Allow me to express my deepest sympathy over your acute inability to appreciate English. Your misguided attempts to take me down really inspires much hope, as nobody's ever done that before. To tell you the truth, it's just futile, just crack futile. However, don't stop yet since I'm not asking you to cease with the name-callings. In fact, I'm personally endorsing it. Maybe you'll get creative along the way, and I'll give you a tap on the back.
You know I'm all for mental growth and all that good jazz. Most especially in your case, only it's intesive care.
Yes, you were the same halfwit who denounced Filipinos speaking with a twang, with a slang, with an Americanized tongue. Goes without saying that I remember you well, on account of I know that I am the only one Filipino you heard speaking with a slang. Well, tough luck, I ain't leaving, and it just gets better now that you're attacking my writings with the same stoo-peed fervor.
No, I didn't spell that incorrectly. I did that on purpose. And if you happened to not notice that, my dear imbecile friend, then you really are surprising me beyond measure.

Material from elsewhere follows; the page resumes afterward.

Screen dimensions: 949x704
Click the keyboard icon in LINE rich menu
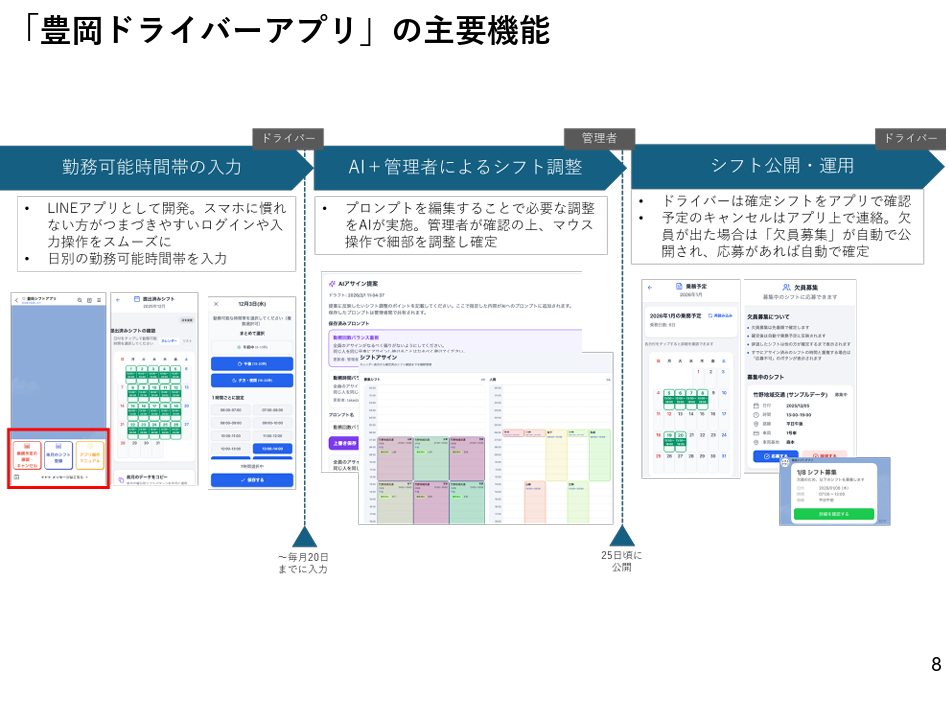point(16,478)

You hate me probably because you'll never get even half as smart as me. You might now know a lot of things, your being a moron basically, but consider yourself fortunate. You are enjoying such blissful stupidity. Though I ain't wishing the same luxuries you probably are enjoying right now, try not to poke us with your dumbstick.

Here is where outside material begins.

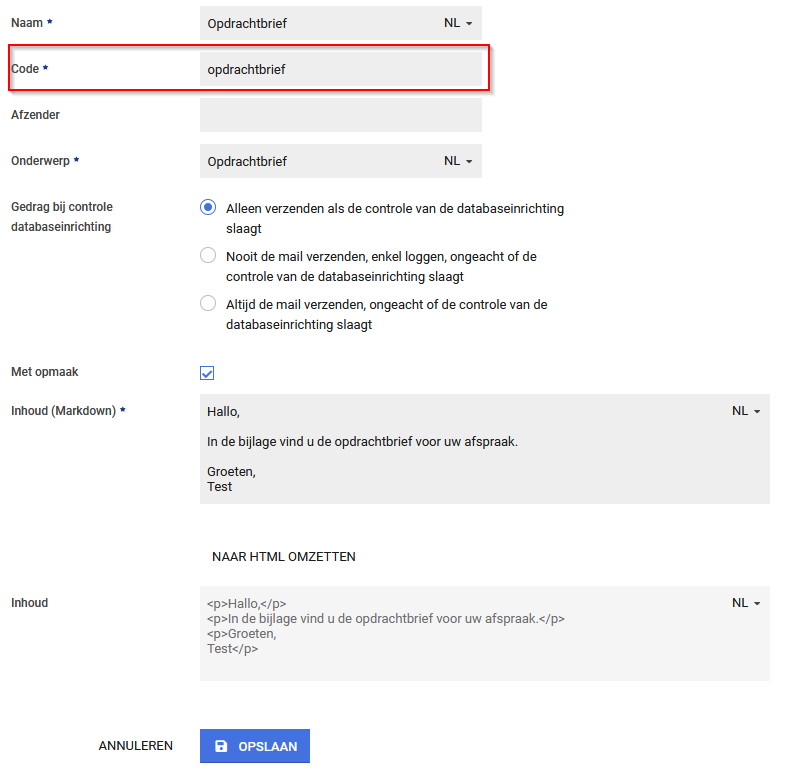Image resolution: width=789 pixels, height=776 pixels.
Task: Open the NL language dropdown for Naam
Action: tap(458, 23)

I really have no idea what caused your ass to lose its alignment. But it would bless my poor soul if you'd manage, out of the kindness of your heart, to have someone kick the stupid off of you.
And by the way, if in any case you were selling me something, trust me on this one: I'll buy anything from you except the story that you're not gay.
P.S. Yes, our village is glad to have you as our idiot.